The use of "other" in reference to state agencies further refutes the conclusion reached by the Port Authority that "affected public agency" is a federal agency such as the FAA.
Simply stated, principles of both logic and of statutory construction bode strongly against the Legislature's creation of a state agency equipped with a broad panoply of powers necessary to accomplish the legislative objective of advancing this state's transportation systems and then, in an arguably innocuous clause — not even a separately enumerated provision — vitiation of that very grant of power by permitting any "affected state agency" to withhold its approval at any stage of the "planning, financing, development, construction and operation of any port project." W. Va. Code § 17-16B-6(b)(15). Clearly, the phrase "with the concurrence of the affected public agency" is meant to modify the preceding portion of the sentence wherein such phrase is found. And that precedent language concerns the grant of agency status to the Port Authority to act on behalf of both the state and affected state agencies.
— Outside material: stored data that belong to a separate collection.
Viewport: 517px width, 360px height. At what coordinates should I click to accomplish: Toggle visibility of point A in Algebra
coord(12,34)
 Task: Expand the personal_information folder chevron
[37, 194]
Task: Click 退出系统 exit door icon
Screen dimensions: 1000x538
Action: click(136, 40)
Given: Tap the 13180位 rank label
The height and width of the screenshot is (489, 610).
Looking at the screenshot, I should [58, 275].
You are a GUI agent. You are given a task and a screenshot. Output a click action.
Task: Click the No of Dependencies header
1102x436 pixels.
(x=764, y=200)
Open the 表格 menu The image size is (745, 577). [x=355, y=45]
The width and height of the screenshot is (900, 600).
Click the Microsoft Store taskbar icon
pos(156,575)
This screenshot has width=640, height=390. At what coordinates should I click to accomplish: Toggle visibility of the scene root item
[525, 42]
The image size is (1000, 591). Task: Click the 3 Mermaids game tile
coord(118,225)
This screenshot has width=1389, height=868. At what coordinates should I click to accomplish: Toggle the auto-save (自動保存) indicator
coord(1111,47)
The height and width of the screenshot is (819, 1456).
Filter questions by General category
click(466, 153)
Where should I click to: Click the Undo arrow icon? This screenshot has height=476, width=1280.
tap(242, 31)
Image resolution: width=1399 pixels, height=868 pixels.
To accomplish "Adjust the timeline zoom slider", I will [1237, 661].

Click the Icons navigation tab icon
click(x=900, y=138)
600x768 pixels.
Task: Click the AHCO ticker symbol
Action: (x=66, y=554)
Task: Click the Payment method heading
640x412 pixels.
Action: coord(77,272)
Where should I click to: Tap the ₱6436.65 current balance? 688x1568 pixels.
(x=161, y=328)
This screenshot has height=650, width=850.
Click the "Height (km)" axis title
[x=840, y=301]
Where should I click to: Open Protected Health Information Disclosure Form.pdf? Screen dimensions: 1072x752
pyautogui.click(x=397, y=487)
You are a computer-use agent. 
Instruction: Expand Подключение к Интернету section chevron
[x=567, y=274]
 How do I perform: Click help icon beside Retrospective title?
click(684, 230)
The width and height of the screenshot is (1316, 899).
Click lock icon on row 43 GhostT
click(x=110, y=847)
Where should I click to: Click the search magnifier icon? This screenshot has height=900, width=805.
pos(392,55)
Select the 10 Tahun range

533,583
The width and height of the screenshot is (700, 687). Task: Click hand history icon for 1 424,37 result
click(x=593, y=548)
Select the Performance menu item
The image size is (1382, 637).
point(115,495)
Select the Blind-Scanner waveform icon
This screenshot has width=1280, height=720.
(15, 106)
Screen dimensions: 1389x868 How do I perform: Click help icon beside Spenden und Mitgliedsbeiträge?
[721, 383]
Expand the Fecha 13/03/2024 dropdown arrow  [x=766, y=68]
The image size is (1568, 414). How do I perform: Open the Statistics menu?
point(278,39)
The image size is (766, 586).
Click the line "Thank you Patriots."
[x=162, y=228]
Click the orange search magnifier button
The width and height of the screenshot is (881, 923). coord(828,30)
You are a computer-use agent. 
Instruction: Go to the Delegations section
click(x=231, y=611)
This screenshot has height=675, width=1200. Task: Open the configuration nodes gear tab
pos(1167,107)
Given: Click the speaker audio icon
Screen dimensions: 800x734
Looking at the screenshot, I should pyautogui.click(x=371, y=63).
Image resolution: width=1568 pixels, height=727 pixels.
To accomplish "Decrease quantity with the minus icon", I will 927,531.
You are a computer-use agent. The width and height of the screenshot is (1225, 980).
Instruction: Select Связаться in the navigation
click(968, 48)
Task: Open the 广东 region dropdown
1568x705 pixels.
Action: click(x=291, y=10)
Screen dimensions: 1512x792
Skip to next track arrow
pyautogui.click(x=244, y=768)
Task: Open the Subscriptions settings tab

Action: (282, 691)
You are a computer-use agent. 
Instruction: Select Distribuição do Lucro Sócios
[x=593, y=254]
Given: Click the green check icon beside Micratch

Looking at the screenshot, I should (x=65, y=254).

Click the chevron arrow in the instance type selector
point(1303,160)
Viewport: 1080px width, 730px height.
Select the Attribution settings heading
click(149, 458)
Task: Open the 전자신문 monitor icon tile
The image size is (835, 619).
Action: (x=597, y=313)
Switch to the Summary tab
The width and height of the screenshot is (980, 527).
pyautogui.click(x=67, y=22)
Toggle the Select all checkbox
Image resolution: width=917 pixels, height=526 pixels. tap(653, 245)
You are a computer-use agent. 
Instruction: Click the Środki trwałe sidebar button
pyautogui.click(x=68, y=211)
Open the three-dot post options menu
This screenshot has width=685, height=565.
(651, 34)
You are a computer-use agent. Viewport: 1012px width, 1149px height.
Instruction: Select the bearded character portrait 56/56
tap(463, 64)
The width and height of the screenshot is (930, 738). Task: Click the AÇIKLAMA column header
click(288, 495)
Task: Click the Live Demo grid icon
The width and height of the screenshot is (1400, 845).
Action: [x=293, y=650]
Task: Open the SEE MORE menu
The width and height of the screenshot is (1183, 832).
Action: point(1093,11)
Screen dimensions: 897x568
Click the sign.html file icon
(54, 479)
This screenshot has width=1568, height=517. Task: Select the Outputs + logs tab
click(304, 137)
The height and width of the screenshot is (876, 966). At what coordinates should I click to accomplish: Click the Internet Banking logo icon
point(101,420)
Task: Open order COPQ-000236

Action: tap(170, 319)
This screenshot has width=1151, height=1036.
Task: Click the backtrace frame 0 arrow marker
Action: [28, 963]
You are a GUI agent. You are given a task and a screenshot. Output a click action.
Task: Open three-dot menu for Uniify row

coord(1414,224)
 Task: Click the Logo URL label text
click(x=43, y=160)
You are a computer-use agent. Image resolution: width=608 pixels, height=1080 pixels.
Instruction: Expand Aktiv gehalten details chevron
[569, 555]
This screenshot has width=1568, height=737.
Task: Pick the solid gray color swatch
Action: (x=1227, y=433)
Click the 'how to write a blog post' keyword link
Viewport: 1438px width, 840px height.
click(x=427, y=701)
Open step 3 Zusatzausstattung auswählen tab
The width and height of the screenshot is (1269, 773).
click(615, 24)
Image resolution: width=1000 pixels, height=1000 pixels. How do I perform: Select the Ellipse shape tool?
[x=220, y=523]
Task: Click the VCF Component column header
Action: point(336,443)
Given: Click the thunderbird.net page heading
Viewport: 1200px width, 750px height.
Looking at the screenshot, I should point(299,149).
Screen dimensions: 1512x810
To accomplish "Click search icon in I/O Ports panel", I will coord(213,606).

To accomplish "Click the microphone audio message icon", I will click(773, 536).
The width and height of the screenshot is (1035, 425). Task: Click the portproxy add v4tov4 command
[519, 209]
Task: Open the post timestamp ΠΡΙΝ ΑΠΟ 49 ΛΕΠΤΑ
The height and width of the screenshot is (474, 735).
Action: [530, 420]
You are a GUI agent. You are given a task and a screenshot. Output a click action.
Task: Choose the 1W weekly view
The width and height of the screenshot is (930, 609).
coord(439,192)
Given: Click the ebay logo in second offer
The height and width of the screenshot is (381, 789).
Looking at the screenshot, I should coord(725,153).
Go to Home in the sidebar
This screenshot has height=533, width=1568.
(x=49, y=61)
When viewed as against the entirety of the statutory provision, as opposed to a narrowly-focused and inflated emphasis on specific terms, it is clear that the power extended by the Legislature in that subpart was agency-like authority for the Port Authority and not the power for public agencies to completely thwart the Port Authority's efforts with regard to "planning, financing, development, construction and operation" of a regional airport. W. Va. Code § 17-16B-6(b)(15). Accordingly, we determine that the phrase "affected public agency" does not refer to the Regional Authority within the context of this particular dispute.
Having answered the certified question, this case is dismissed from the docket of this Court.
Certified question answered; case dismissed.